Effective test doubles, part 1

Marcin Gryszko
8 min readNov 11, 2020
Photo by Austin Distel on Unsplash

Twenty years ago, Endo-Testing: Unit Testing with Mock Objects, the first paper on mock objects was published. Its authors described the usage of real object replacements to improve both the production and the test code. They named Mock Objects them after Mock Turtle, a creature from Alice in Wonderland that believed it was once a real turtle. Just as the story about Alice — surreal, psychedelic, and apparently nonsensical — mock objects are still not fully understood by the software community.

In part 1, I’m going to share some tactical tips about the efficient and effective usage of mock objects; part 2 deals more with the mocking strategy. The article will help you to employ test doubles as a useful tool to validate your design and tame test complexity. Mock objects are not considered harmful after all!

In the rest of the article I’ll be using test double terminology (mock, spy, stub) as defined in Martin Fowler’s Mocks Aren’t Stubs.

Don’t verify stubs

You introduce stubs to provide answers to queries made by the System Under Test (SUT) to its collaborators — so-called indirect inputs. Those replies are used later by the SUT in its behaviour — either to transform the input arguments to the invocation result, or to make other queries, or to perform side effects (directly or indirectly).

You don’t have to verify stub invocations. You will know that the stubbed dependency was called with the expected arguments and that its response was used in the SUT logic by examining the SUT output. And you will know if the dependency was not called if the final state doesn’t match the expected one.

Consider this example of invoice creation:

fun createInvoice(..., freeformAddress: String, ...) {
val structuredAddress = addressNormalizer.normalize(freeformAddress)
return Invoice(..., address = structuredAddress, ...)

and its corresponding test (with MockK):

val structuredAddress = Address(street = "::street::", ...)
every { addressNormalizer.normalize("::address::") } returns structuredAddress
val invoice = createInvoice(..., address = "::address::", ...)assertThat(invoice).isEqualTo(Invoice(..., address = structuredAddress, ...))

If the addressNormalizer stub is not called with the right arguments and its response is not used in the invoice creation, the result (or then final state) assertion will fail, giving you a hint that the collaboration didn't take place.

Don’t set up call cardinality on stubs

It’s a bad idea to verify how many times a stub was called. You shouldn’t actually care about this; you care only about what your production code does with the result of a stub call (and, as I wrote previously, you check it by inspecting the final SUT state). It doesn’t matter if you ask your peer once or a thousand times — the SUT outcome should remain the same.

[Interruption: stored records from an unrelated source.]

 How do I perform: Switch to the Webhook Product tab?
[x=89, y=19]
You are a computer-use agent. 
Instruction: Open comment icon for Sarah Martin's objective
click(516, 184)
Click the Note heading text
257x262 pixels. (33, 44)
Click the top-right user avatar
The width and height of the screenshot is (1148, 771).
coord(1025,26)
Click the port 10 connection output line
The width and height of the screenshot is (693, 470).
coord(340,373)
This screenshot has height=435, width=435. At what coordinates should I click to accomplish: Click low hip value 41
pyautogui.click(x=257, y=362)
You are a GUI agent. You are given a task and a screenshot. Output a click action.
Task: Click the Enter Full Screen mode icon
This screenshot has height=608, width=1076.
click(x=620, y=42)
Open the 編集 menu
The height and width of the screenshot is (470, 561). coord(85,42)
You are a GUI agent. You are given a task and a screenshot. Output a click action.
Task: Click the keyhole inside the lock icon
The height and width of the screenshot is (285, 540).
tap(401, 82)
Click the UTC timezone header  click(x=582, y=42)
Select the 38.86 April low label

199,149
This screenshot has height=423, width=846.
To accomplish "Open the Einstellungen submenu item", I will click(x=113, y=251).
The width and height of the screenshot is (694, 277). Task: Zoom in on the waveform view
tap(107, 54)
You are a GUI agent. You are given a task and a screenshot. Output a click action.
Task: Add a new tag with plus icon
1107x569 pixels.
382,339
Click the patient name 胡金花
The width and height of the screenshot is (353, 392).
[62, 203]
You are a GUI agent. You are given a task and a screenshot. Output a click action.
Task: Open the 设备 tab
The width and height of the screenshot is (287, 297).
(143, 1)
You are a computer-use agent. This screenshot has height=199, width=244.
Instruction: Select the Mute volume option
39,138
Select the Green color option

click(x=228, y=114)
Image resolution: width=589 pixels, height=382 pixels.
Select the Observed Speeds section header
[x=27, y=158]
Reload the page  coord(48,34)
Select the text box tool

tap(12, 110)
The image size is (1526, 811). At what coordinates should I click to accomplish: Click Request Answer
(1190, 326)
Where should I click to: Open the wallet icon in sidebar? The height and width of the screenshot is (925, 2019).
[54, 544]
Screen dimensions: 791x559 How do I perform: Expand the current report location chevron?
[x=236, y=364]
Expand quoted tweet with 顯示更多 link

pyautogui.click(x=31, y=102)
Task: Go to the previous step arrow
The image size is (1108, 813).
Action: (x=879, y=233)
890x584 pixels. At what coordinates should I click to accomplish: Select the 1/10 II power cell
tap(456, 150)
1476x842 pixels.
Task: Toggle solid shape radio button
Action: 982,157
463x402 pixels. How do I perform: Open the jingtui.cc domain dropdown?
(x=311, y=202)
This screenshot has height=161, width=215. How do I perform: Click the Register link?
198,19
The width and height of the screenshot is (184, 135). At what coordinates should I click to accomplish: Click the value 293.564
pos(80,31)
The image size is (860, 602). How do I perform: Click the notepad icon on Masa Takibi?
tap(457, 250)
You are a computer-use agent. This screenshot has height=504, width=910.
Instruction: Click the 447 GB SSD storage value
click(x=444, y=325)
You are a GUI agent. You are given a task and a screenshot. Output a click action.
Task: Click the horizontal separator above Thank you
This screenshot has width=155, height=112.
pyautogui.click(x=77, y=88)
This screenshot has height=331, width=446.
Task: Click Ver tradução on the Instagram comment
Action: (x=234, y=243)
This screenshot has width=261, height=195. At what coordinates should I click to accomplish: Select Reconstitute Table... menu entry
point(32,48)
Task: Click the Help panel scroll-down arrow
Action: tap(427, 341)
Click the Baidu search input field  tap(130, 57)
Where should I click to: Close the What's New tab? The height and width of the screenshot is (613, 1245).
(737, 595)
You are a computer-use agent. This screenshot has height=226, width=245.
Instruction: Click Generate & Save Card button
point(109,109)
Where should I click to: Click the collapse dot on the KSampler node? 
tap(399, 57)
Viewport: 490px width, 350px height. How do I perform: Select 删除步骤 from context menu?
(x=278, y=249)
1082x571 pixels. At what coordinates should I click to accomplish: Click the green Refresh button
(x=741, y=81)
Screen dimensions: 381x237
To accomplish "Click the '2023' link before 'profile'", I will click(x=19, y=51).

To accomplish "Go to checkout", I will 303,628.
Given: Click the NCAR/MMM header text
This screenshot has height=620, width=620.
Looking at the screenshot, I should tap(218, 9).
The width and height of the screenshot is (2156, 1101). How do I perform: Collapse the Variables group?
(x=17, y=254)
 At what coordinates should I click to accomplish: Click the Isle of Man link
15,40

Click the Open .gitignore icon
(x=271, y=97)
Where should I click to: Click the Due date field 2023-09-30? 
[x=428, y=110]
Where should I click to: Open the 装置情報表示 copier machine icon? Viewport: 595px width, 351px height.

Stubs replace a real dependency expressing the syntactic and semantic contract with the collaborator. Most of the time you don’t know and don’t care what concrete implementation fulfills that contract. But sometimes you do want to check how many times the stub was called. You may know that in the real-life the stub execution is costly (e.g. due to a long-running query) and you want to ensure that it happens only once.

In that situation, you can add the call cardinality verification. However, you have to be aware that you are losing the abstraction that the stub represents. You are no longer working with the abstract stub contract; you have in mind a concrete implementation of the stub interface. You introduce a hidden coupling of the test to the collaborator implementation, even if you don’t explicitly reference it in the test.

Is this good or bad? It depends. You have to make a tradeoff — either you want to have an isolated test or you want to document that there is a performance constraint on your production code.

Always verify mocks

You introduce mocks to check if side effects were triggered by the SUT (by side effects, I mean observable side effects — those being significant in our program). You don’t want to directly check the global state change caused by a side effect — you only ensure that the behaviour happened (and how many times). In other words, you put in place a mock as a replacement for commands, or indirect outputs.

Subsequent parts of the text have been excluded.